Günümüzde Hendek Savaşına benzer bir mücadele Gazze’de yaşanmaktadır. Dün, Allah Resûlü (s.a.s) ve ashabına zulmeden zalimler vardı. Bugün de dünyanın gözü önünde hiçbir hukuk tanımadan Gazze’de masum ve mazlumlara karşı soykırım uygulayan katiller var. Gazze’de camiler, mabetler, okullar ve hastaneler bombalanmakta; sadece bir şehir değil, bir medeniyet yok edilmeye çalışılmaktadır. Basın mensupları, yardım görevlileri ve sağlık çalışanları zalimce öldürülmektedir.

Kıymetli Müslümanlar!

Yaşanan bütün olumsuzluklara rağmen Gazze’de bir avuç mücahit Müslüman, tıpkı Medine’de olduğu gibi kazdıkları hendeklerde dünyada eşine az rastlanır bir kahramanlık mücadelesi vermektedir. Kur’an-ı Kerim’de, “Birtakım insanlar onlara, “İnsanlar size karşı asker toplamışlar, onlardan korkun” dediler de bu, onların imanlarını arttırdı ve ‘Allah bize yeter, O ne güzel vekildir!’ diye cevap verdiler.”
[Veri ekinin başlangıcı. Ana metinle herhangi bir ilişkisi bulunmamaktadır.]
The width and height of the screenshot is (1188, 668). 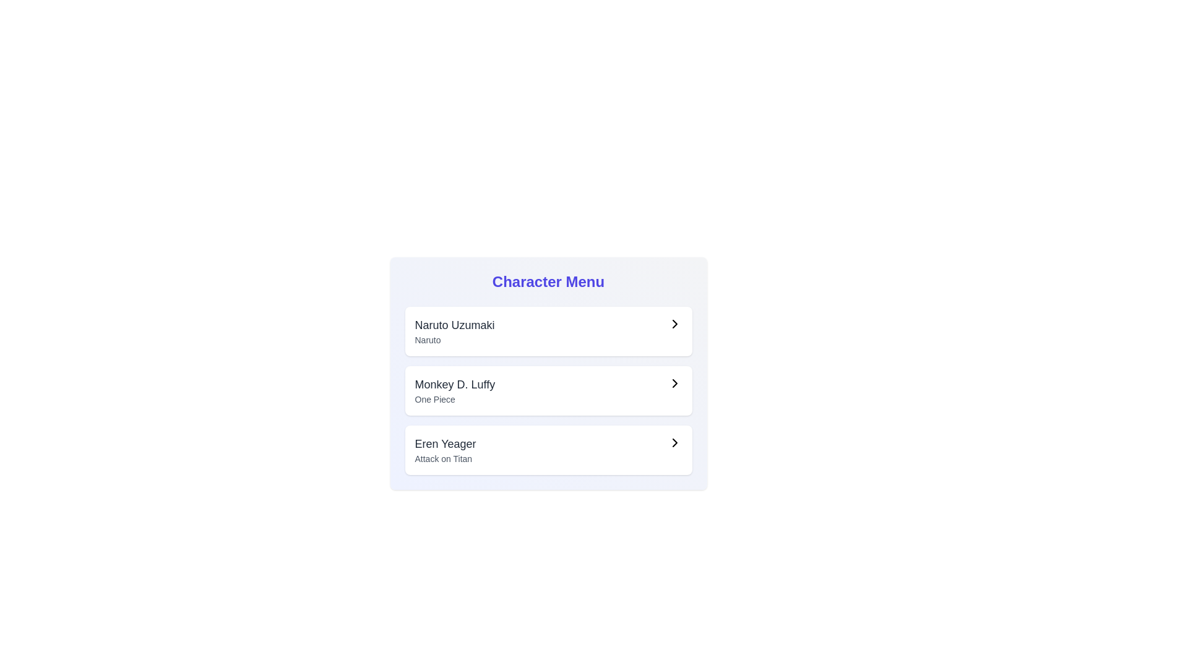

buyrulduğu üzere; düşmanın çokluğu ve teknik imkânlarının güçlü olması, onların Allah’a olan teslimiyetlerini arttırmaktadır. Sanki onlar; “Müminler içinde Allah’a verdikleri söze bağlı kalan nice yiğitler vardır. Onlardan kimi, sözünü yerine getirip şehit olmuştur; kimi de şehitliği beklemektedir. Onlar verdikleri sözü asla değiştirmemişlerdir.”3 ayetinin vücut bulmuş halidir. Cenâb-ı Hak, sırât-ı müstakimden ayrılmayan, zorluklar karşısında sabır gösteren müminleri asla sahipsiz ve yardımsız bırakmaz. “Şüphesiz Allah, kendi dinine yardım edenlere mutlaka yardım eder.”

Değerli Kardeşlerim!

Müslümanlar, ne zaman Allah ve Resûlü’nün çağrısına uydular, gönüllerini birbirlerine açtılar, birlik ve beraberlik içinde hareket ettiler işte o zaman bütün zorlukların üstesinden geldiler. Ne zaman da ayrılığa düştüler, birbirlerinin dertleriyle ilgilenmediler, ilimde ve teknikte geri kaldılar o zaman güçleri zayıfladı, zalimler pervasızca kötülük yapar hale geldi. Yüce Rabbimiz, bu hususta bizleri şöyle uyarmaktadır: “Allah’a ve Resûlüne itaat edin, birbirinizle çekişmeyin. Sonra gevşersiniz ve gücünüz, devletiniz elden gider. Sabırlı olun. Çünkü Allah sabredenlerle beraberdir.

Öyleyse Aziz Müslümanlar!

Dün olduğu gibi bugün de haklının yanında yer almaya devam edelim. Mezhep ve meşrep ayrılıklarını bir tarafa bırakıp birlik ve beraberliğimizi güçlendirelim. Ümmet bilincini, din kardeşliğini pekiştirelim. Birliğimizi bozmak isteyenlere karşı uyanık olalım. Masumların yanında olduğumuzun nişanesi olan etkinliklere destek verelim. Unutmayalım ki, Gazze bütün insanlık için bir ahlak ve vicdan sınavıdır. İnsanlık ailesi olarak ya el ele, gönül gönüle verip bu sınavı kazanacağız ya da hepimiz kaybedeceğiz. Hutbemi, Peygamber Efendimiz (s.a.s)’in Hendek Gazvesi esnasında yaptığı şu dua ile bitirmek istiyorum: “Ey Kur’an-ı Kerim’i indiren, hesabı çabuk gören Allah’ım! Zalim grupları bozguna uğrat ve perişan eyle!”